Del resto Pinter la questione del “ silenzio” l’ha trattata spesso nei suoi lavori, per esempio in Ache( testo del 1959). Stessa ambientazione  antiteatrale: una stanza (topos letterario pinteriano), tre personaggi  una donna e due uomini. Il terzo incomodo sposta fuori il e dal discorso. In questo Silence sembra essere la donna la vera protagonista  della insana misteriosa relazione a tre.  Si intravede una incestuosità ( nella piece originale la ragazza è parecchio più giovane dei due)?  Forse una trasfigurazine  di una relazione antica col padre ( sulle ginocchia un bacio sulla guancia destra uno sulla sinistra).Una relazione sessuale  che appartiene al passato dei tre? Spezzoni di storie si susseguono a rimbalzo: lei ( loro)  raccontano a  ruota di passeggiate, di paesaggi londinesi con latrati di cani, di latte ( ecco, qui ho trovato  il riferimento a Dylan Thomas col suo Sotto il bosco di latte, ma c’è anche il moniologo della  Molly Bloom di Joyce). Il flusso di coscienza passa ai due uomini, coi loro vissuti, le loro reminescenze. Lei è la bambina, motore che accende desiderio, impone ascolto. Che non si dà se non per schegge, ricordi, assiomi, percezioni della natura di suoni, animali – i cani, appunto, sensorialità specie visiva- ma anche  la discarica, il fetore, la sporcizia  fuori e dentro.

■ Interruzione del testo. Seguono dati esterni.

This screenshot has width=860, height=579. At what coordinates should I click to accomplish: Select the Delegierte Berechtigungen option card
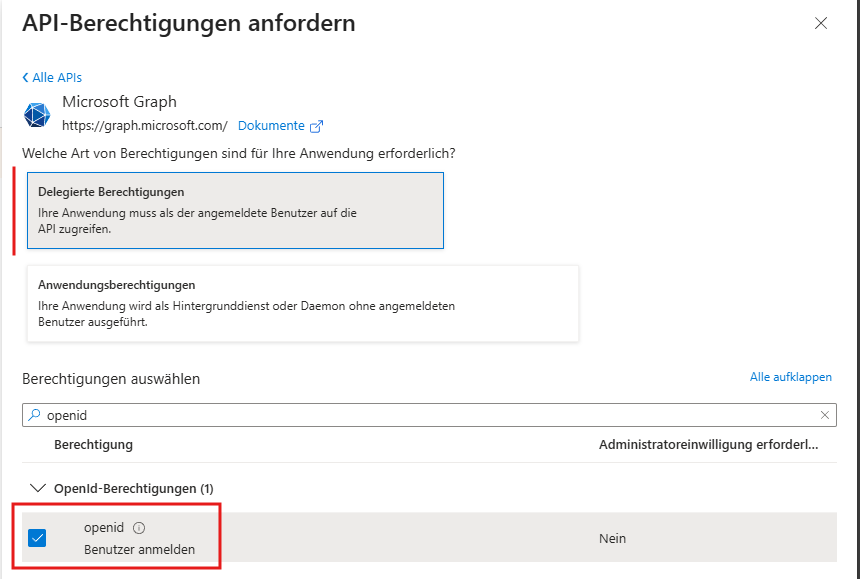click(235, 211)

Le frasi, ossessivamente, si ripetono nella scansione ideata da Pinter fino ad assottigliarsi come echi  per approdare alla smemorizzazione, quasi da malattia, quasi ripetizione ossessiva di chi ha perso quei neuroni che sono potrebbero essere ancora, autocoscienza.

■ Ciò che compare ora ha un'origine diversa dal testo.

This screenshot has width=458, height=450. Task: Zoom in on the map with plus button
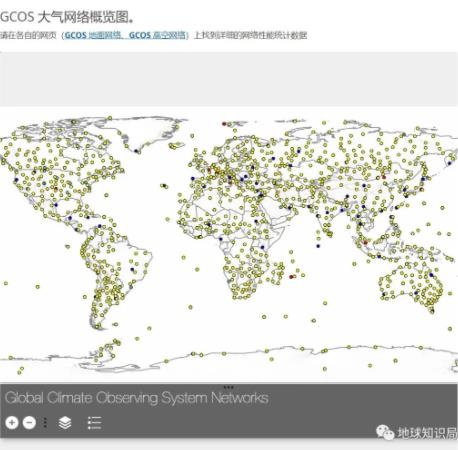tap(12, 423)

In una mezzora, insomma, una densità di storie inenarrabili, perché ciascuno la stessa storia se la racconta a modo suo, colla sua piccola memoria. Con ciò che vuole ricordare, veramente coi limiti della propria età che comunque incide parecchio, nel ricordare. E tutto il resto  oltre la verbosità oltre il troppo, richiede la lezione  della pulizia, quella  del  silenzio.